Moh. Ja’far Sodiq Maksum dosen Fakultas Ekonomi Universitas KH. A. Wahab Hasbullah
OPINI, Jatim.News — Lonjakan PBB-P2 di Jombang hingga ratusan—bahkan seribu—persen memang nyata dirasakan warga: sejumlah kasus individu menunjukkan kenaikan nyaris 400% sejak 2024, sementara laporan lain mencatat tagihan yang melonjak sampai ±1.000% setelah pemutakhiran zona nilai tanah (ZNT).
Pemicunya kombinasi teknis dan kebijakan: penyesuaian NJOP (yang menjadi dasar PBB-P2) memang diamanatkan ditetapkan berkala—umumnya tiap 3 tahun—agar mendekati harga pasar, tetapi tanpa basis data spasial yang presisi, audit ZNT yang terbuka, dan kanal koreksi yang efektif, penyesuaian itu mudah “melompat” dan menimbulkan ketidakadilan antar-wajib pajak di kampung dan kota. Data yang dipublikasikan memperlihatkan warga Jombang mengajukan ribuan keberatan, sebagian mengaku tidak mendapat sosialisasi memadai dan mendapati kekeliruan klasifikasi objek pajak, indikasi bahwa problem utamanya bukan sekadar tarif, melainkan akurasi penilaian dan prosesnya.
Dalam konteks fiskal yang lebih luas, isu menyusutnya alokasi transfer ke daerah di RAPBN 2026 ikut memicu kecurigaan publik bahwa daerah menutup celah pendapatan lewat PBB; kendati demikian, Mendagri menegaskan kewenangan PBB-P2 ada pada pemda dan kebijakannya tidak serta-merta terkait efisiensi anggaran pusat—pesan penting untuk memisahkan fakta fiskal dari persepsi politik.

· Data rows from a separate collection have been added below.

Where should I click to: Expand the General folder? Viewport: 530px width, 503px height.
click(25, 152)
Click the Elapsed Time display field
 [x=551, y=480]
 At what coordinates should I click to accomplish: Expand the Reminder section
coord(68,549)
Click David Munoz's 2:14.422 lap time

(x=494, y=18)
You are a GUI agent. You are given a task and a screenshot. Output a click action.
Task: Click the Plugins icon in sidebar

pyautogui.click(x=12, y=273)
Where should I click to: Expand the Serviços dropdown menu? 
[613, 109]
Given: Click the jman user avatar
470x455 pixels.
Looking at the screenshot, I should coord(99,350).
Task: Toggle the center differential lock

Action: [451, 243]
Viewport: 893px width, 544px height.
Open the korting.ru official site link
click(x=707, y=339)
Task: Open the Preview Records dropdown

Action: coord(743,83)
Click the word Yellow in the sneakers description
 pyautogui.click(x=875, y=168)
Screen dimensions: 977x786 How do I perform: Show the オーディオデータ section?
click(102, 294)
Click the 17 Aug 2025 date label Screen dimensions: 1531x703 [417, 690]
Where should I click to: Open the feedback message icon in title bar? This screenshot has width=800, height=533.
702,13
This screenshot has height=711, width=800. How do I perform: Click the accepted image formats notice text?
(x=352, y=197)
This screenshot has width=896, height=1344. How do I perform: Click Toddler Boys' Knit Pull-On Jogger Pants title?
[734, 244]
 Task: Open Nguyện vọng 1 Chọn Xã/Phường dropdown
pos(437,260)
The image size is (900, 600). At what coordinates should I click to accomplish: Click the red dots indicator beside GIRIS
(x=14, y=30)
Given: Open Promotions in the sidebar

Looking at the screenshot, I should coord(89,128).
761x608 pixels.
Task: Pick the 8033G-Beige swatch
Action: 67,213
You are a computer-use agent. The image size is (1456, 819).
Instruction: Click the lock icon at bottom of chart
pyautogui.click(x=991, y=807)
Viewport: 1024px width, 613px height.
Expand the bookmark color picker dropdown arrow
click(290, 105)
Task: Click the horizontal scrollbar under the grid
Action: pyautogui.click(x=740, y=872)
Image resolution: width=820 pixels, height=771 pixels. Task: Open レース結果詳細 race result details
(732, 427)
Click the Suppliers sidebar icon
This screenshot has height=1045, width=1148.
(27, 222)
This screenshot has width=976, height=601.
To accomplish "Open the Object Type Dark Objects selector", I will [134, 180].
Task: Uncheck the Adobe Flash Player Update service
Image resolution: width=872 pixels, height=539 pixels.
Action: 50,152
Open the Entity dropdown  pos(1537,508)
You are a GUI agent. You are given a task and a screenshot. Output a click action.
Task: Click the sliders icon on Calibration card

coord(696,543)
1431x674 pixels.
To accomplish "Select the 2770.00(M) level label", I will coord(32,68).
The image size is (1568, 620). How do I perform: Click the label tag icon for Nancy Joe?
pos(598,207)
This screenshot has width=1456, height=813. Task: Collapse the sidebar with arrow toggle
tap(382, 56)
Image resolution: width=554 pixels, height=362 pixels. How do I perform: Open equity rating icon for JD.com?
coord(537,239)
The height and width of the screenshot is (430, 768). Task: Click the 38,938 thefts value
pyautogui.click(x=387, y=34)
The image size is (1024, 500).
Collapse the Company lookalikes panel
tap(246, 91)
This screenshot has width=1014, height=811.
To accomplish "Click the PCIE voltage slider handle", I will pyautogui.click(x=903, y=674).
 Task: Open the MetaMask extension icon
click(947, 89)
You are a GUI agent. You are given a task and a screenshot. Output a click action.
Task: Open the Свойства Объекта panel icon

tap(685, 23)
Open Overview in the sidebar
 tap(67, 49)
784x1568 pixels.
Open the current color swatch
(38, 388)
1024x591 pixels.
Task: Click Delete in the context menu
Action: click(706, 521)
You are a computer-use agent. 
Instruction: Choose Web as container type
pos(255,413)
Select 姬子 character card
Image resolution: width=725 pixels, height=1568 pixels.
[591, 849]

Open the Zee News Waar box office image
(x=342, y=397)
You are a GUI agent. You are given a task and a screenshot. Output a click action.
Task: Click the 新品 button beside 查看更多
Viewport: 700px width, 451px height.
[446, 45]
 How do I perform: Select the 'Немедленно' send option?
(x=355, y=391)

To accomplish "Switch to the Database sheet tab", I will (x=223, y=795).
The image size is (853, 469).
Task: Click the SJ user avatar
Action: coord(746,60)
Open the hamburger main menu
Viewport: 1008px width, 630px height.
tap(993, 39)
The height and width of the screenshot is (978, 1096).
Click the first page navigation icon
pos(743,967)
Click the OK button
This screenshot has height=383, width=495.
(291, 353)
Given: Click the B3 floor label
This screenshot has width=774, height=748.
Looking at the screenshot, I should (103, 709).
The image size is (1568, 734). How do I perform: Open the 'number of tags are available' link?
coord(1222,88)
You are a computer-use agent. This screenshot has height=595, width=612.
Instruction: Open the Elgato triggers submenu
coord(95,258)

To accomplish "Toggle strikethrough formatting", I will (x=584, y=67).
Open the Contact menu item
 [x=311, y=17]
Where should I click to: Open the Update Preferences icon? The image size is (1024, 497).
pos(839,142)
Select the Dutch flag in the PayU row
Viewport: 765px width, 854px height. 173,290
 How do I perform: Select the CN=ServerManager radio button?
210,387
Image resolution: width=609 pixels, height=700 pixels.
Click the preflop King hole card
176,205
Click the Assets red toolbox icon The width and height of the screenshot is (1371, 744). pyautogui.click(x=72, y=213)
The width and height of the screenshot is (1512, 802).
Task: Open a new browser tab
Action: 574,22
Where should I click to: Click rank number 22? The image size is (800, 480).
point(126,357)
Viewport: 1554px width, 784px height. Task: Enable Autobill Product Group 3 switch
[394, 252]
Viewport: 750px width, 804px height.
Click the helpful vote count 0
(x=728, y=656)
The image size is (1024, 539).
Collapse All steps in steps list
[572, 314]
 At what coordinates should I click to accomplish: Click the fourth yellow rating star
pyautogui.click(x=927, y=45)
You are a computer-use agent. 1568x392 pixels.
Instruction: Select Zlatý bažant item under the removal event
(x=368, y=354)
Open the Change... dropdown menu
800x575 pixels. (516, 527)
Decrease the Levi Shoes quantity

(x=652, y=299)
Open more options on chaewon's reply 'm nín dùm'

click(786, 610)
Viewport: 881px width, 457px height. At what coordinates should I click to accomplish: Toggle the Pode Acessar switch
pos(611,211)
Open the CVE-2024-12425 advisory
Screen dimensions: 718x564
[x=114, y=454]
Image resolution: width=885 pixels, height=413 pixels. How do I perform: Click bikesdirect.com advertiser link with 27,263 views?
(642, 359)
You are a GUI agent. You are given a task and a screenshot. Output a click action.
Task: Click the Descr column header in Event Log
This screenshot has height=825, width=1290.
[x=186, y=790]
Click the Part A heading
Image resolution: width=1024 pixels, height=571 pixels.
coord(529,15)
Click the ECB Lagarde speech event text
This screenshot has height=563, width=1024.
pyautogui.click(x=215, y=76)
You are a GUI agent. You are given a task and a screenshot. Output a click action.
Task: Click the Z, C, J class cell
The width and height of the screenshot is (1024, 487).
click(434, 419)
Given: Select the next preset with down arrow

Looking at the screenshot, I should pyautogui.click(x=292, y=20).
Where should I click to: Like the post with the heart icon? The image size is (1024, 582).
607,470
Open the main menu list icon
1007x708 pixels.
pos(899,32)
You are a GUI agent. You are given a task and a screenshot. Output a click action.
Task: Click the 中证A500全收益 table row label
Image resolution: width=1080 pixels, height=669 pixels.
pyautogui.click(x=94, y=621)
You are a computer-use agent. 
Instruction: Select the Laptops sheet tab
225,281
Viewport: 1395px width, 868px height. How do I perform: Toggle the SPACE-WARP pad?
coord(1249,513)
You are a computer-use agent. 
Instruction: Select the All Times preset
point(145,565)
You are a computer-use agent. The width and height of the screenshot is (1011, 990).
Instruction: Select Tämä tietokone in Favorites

Pelajaran paling terang datang dari “tragedi Pati”: kenaikan PBB 250% berujung eskalasi protes, kericuhan, dan akhirnya pembatalan serta permintaan maaf bupati. Agar Jombang tak mengulang episode itu, pemerintah daerah perlu segera menurunkan “tekanan sosial” melalui tiga langkah serempak:
(1) jeda kebijakan—memanfaatkan Surat Edaran Mendagri yang membolehkan penundaan atau pencabutan Perkada kenaikan PBB/NJOP dan pemberlakuan tarif tahun sebelumnya bila dinilai memberatkan;
(2) audit terbuka basis data—publikasikan peta ZNT/NJOP per blok, buka loket koreksi dengan SLA jelas, dan laporkan berapa banyak ketetapan yang direvisi;
(3) dialog fiskal—paparkan kebutuhan APBD dan skenario alternatif (mis. bertahap, pembebasan NJOPTKP yang lebih tinggi untuk rumah tangga rentan, cap kenaikan tahunan, dan keringanan denda), sambil melibatkan DPRD, perguruan tinggi, RT/RW, dan asosiasi profesi penilai. Pendekatan berbasis data, transparansi, dan musyawarah yang terukur—bukan penegasan sepihak—adalah kunci menjaga legitimasi pajak daerah sekaligus keberlanjutan layanan publik di Jombang.
Latar Belakang
Berbagai sumber resmi mengonfirmasi bahwa lonjakan PBB-P2 di Jombang bermula dari pembaruan Zona Nilai Tanah (ZNT) 2022 yang kemudian dipakai sebagai basis NJOP pada 2024–2025 berdasarkan Perda Jombang No. 13/2023 (PDRD). Kepala Bapenda Jombang menyebut langsung bahwa kenaikan tajam “sampai 1.202%” pada sebagian objek terjadi karena NJOP yang dirujuk adalah hasil appraisal 2022, sementara pendataan massal baru rampung pada akhir 2024—dan itulah yang kelak dipakai untuk penetapan baru di 2026 agar beban masyarakat turun.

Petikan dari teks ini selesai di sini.